*Work to complete*. Copy out the data below from the line containing "At what coordinates" to the line containing "Given: Click the tag icon in the header", both lines included, with all images left out.

*Stored items*.

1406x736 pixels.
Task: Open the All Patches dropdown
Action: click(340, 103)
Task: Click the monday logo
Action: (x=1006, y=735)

---

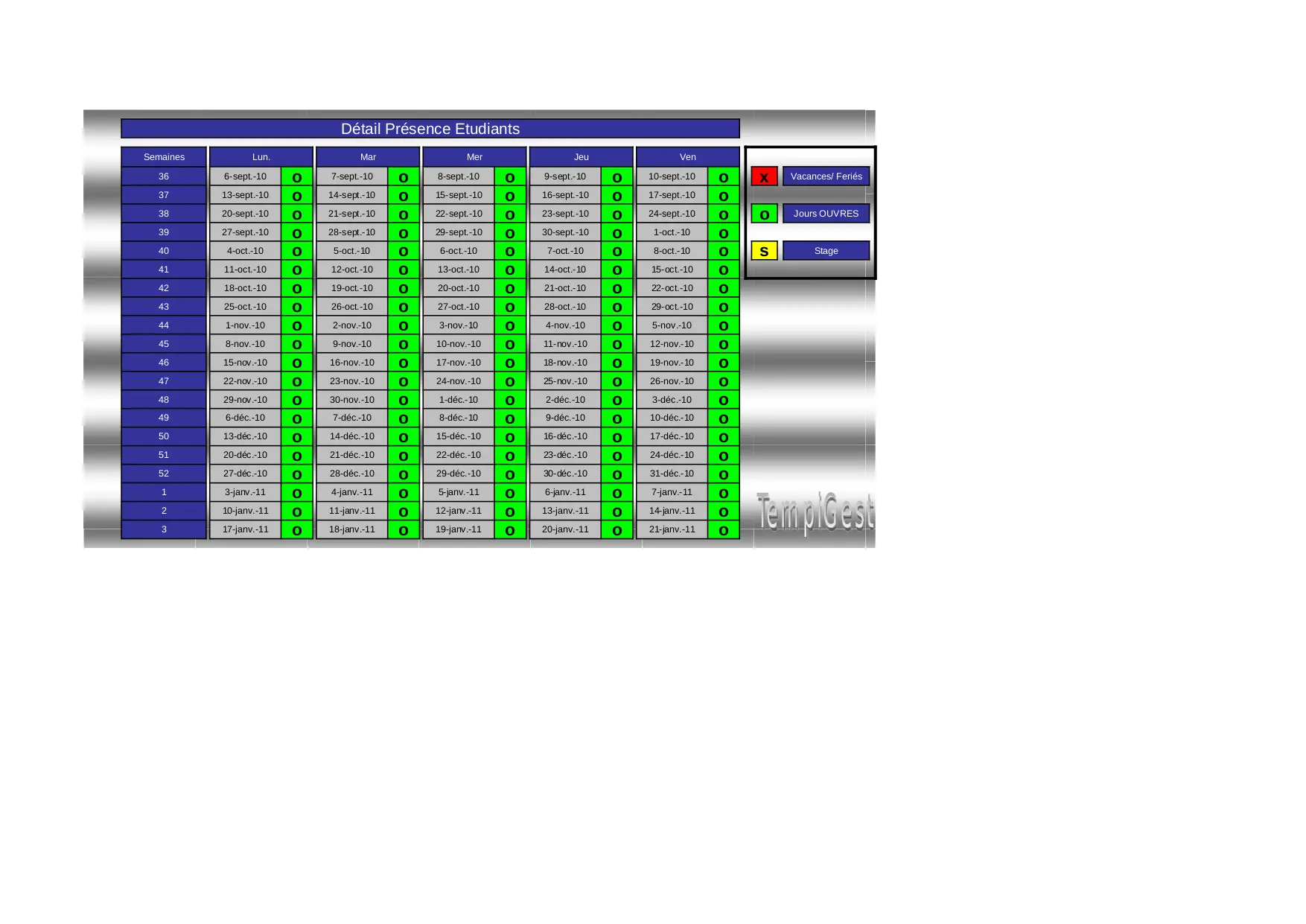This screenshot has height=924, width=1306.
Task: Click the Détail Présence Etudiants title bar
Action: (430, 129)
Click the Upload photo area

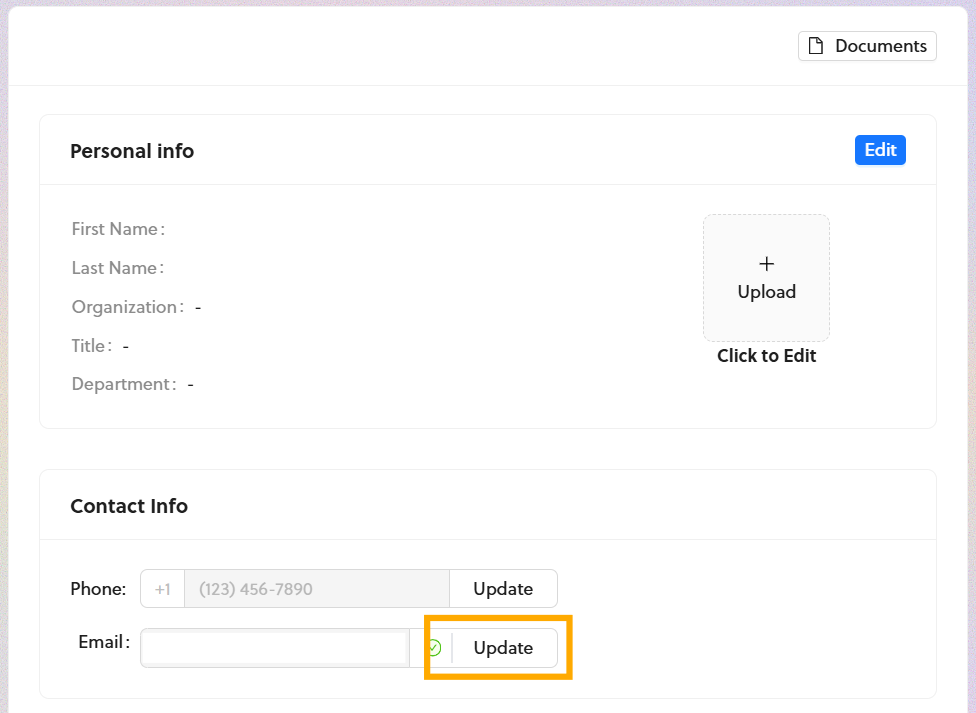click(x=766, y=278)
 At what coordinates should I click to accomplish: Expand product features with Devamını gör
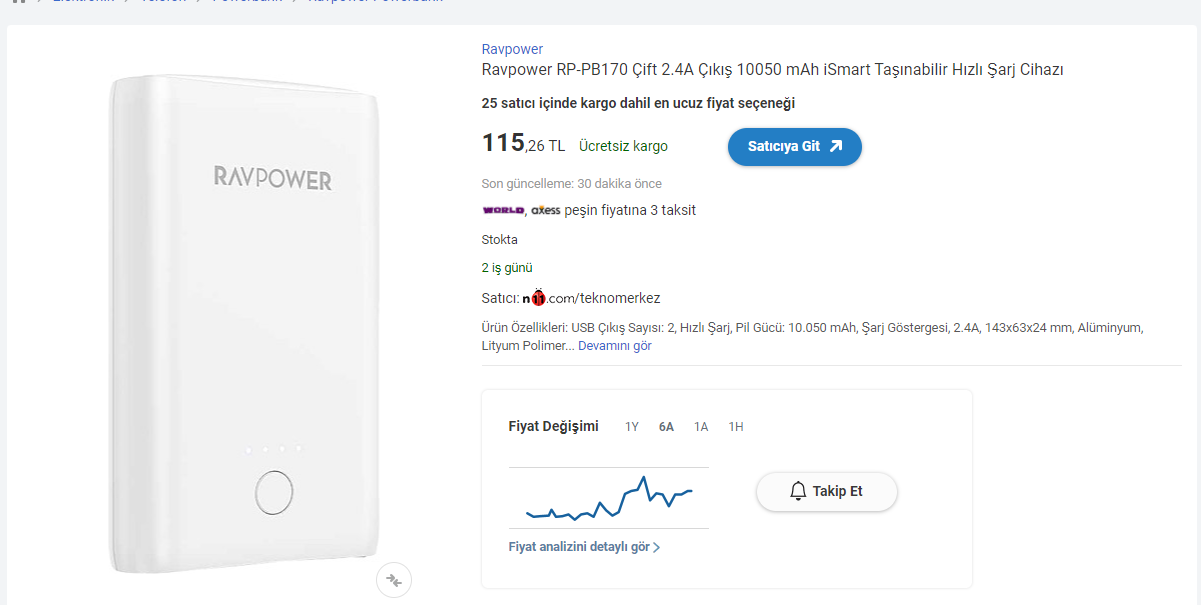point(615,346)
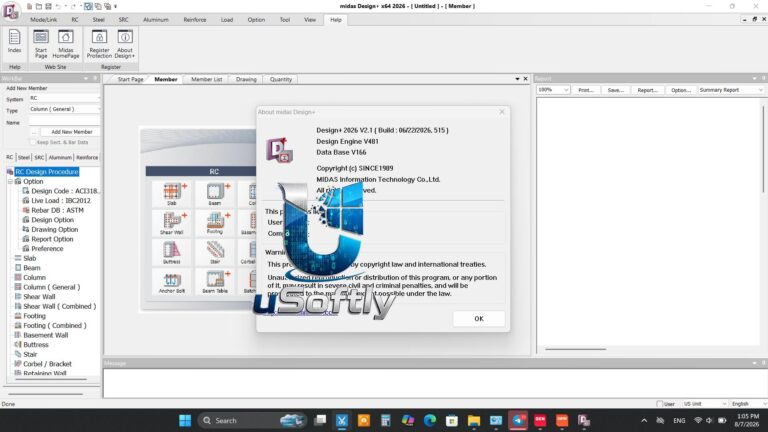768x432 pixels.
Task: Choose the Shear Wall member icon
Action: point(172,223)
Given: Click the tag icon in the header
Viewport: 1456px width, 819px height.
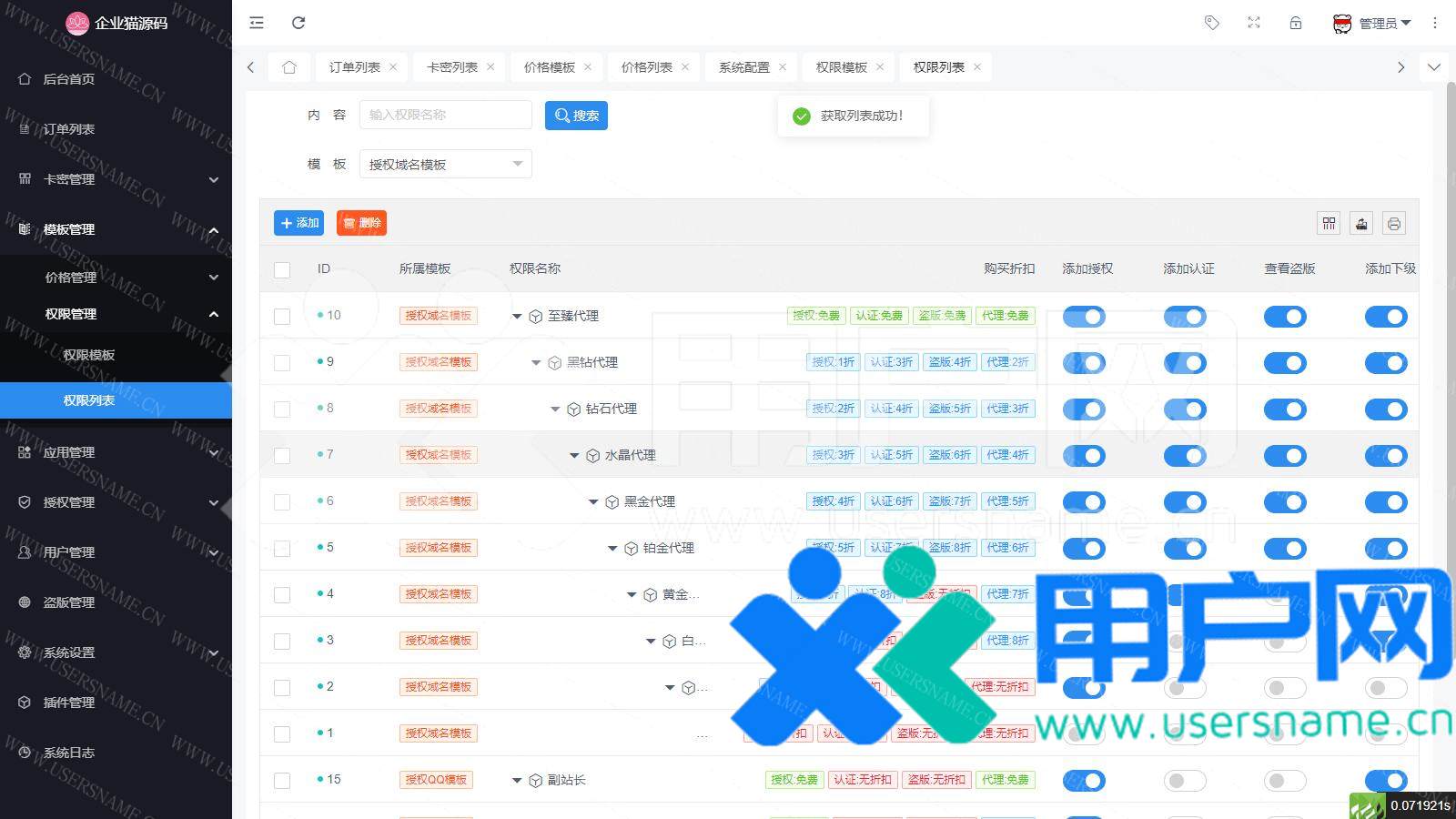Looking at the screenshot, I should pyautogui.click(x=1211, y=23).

*Response to this exercise*.
 At what coordinates should I click to accomplish: Expand product features with Devamını gör
point(615,346)
768x432 pixels.
Task: Choose the Shear Wall member icon
Action: point(172,223)
Given: Click the tag icon in the header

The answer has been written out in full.